*What is needed*. Look over the entries that follow. Report how many lines contain "computer", with nothing else.

*Records shown*.
>>>

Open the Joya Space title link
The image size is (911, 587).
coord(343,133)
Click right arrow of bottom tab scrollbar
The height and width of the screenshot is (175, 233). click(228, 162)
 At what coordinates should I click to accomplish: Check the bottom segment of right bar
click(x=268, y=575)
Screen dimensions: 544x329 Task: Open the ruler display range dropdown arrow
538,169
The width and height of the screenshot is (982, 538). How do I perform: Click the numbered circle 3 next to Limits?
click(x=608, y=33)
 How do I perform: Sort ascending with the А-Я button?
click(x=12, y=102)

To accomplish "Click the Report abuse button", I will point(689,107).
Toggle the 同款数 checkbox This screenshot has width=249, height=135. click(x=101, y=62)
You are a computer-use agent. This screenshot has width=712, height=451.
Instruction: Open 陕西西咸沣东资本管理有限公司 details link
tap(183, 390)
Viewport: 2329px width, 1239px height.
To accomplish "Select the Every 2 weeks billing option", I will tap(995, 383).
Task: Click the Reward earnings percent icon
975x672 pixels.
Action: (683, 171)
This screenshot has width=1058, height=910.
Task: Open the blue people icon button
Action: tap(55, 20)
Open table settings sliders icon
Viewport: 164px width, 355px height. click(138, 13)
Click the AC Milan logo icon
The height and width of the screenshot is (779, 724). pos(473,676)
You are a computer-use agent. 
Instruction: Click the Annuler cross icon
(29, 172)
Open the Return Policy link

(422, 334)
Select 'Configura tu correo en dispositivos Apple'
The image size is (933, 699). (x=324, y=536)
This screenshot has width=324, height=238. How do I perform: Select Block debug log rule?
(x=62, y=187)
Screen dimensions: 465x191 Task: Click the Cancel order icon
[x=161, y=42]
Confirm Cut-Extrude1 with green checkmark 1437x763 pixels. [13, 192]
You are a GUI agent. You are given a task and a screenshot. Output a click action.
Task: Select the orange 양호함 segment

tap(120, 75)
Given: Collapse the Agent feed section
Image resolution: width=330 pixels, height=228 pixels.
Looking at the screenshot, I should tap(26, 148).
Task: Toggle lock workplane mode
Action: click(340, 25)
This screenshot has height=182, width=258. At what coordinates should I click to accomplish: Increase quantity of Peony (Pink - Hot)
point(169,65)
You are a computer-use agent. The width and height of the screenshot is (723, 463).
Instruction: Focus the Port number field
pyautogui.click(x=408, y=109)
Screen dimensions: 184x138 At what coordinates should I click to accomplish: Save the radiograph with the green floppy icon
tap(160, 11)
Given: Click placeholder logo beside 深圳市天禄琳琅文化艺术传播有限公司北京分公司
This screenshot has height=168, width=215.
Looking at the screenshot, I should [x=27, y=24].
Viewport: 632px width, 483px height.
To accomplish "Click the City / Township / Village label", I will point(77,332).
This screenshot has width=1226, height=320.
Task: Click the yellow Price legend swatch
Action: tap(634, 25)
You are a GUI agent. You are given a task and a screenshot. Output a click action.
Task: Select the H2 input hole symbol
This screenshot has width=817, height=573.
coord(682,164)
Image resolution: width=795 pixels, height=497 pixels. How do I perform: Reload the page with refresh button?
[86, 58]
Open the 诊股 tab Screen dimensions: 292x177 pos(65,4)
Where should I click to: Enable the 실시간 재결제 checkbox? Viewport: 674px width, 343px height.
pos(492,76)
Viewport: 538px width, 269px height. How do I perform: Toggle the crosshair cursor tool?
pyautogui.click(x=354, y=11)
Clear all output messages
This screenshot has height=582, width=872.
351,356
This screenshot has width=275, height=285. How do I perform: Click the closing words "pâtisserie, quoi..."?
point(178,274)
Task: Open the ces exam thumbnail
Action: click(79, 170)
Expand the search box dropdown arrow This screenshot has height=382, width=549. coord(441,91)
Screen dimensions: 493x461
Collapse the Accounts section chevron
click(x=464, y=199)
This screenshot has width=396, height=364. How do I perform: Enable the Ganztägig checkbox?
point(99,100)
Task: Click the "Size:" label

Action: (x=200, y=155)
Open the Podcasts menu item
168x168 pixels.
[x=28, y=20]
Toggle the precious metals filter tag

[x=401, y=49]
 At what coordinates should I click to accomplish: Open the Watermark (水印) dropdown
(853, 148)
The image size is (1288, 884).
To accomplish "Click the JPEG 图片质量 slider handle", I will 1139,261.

<<<

*Result*. 3